## TASK BRIEF
Output each entry exactly; skip nothing.

::: DATA FOR THE TASK

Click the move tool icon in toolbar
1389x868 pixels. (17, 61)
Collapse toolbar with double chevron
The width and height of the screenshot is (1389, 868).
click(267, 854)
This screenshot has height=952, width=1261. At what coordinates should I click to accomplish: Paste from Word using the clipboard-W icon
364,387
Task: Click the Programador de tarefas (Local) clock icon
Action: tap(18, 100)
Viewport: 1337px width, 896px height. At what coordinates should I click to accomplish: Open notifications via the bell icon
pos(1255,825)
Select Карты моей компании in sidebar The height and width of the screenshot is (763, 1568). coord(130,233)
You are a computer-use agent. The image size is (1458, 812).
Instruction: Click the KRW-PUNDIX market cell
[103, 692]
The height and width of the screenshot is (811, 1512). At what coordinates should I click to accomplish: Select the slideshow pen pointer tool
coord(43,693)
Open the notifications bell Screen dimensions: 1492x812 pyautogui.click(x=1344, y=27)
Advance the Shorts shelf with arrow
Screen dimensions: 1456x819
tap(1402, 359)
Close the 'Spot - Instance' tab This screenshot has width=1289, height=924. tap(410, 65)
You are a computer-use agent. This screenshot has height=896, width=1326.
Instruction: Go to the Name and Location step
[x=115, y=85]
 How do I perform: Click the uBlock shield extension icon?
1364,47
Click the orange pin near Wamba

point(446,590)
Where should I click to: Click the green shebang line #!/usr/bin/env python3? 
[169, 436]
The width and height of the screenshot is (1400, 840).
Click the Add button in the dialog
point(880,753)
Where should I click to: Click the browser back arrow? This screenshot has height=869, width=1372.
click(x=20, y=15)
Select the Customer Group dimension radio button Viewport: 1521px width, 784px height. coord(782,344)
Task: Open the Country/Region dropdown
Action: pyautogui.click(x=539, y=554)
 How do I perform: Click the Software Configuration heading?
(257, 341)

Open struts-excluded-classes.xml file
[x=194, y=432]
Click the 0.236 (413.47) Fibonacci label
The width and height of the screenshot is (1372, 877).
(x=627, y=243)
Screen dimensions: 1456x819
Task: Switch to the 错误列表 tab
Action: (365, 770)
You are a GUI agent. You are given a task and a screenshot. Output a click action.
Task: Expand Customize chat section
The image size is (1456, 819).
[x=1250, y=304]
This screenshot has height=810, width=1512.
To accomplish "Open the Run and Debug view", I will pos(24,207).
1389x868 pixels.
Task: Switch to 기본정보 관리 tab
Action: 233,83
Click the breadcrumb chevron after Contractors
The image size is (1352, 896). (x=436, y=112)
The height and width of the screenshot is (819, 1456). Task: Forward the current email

::::::

## OUTPUT OF THE TASK
Click the move tool icon in toolbar
1389x868 pixels. (17, 61)
Collapse toolbar with double chevron
The width and height of the screenshot is (1389, 868).
click(267, 854)
This screenshot has height=952, width=1261. At what coordinates should I click to accomplish: Paste from Word using the clipboard-W icon
364,387
Task: Click the Programador de tarefas (Local) clock icon
Action: tap(18, 100)
Viewport: 1337px width, 896px height. At what coordinates should I click to accomplish: Open notifications via the bell icon
pos(1255,825)
Select Карты моей компании in sidebar The height and width of the screenshot is (763, 1568). coord(130,233)
You are a computer-use agent. The image size is (1458, 812).
Instruction: Click the KRW-PUNDIX market cell
[103, 692]
The height and width of the screenshot is (811, 1512). At what coordinates should I click to accomplish: Select the slideshow pen pointer tool
coord(43,693)
Open the notifications bell Screen dimensions: 1492x812 pyautogui.click(x=1344, y=27)
Advance the Shorts shelf with arrow
Screen dimensions: 1456x819
tap(1402, 359)
Close the 'Spot - Instance' tab This screenshot has width=1289, height=924. tap(410, 65)
You are a computer-use agent. This screenshot has height=896, width=1326.
Instruction: Go to the Name and Location step
[x=115, y=85]
 How do I perform: Click the uBlock shield extension icon?
1364,47
Click the orange pin near Wamba

point(446,590)
Where should I click to: Click the green shebang line #!/usr/bin/env python3? 
[169, 436]
The width and height of the screenshot is (1400, 840).
Click the Add button in the dialog
point(880,753)
Where should I click to: Click the browser back arrow? This screenshot has height=869, width=1372.
click(x=20, y=15)
Select the Customer Group dimension radio button Viewport: 1521px width, 784px height. coord(782,344)
Task: Open the Country/Region dropdown
Action: pyautogui.click(x=539, y=554)
 How do I perform: Click the Software Configuration heading?
(257, 341)

Open struts-excluded-classes.xml file
[x=194, y=432]
Click the 0.236 (413.47) Fibonacci label
The width and height of the screenshot is (1372, 877).
(x=627, y=243)
Screen dimensions: 1456x819
Task: Switch to the 错误列表 tab
Action: (365, 770)
You are a GUI agent. You are given a task and a screenshot. Output a click action.
Task: Expand Customize chat section
The image size is (1456, 819).
[x=1250, y=304]
This screenshot has height=810, width=1512.
To accomplish "Open the Run and Debug view", I will pos(24,207).
1389x868 pixels.
Task: Switch to 기본정보 관리 tab
Action: 233,83
Click the breadcrumb chevron after Contractors
The image size is (1352, 896). (x=436, y=112)
The height and width of the screenshot is (819, 1456). Task: Forward the current email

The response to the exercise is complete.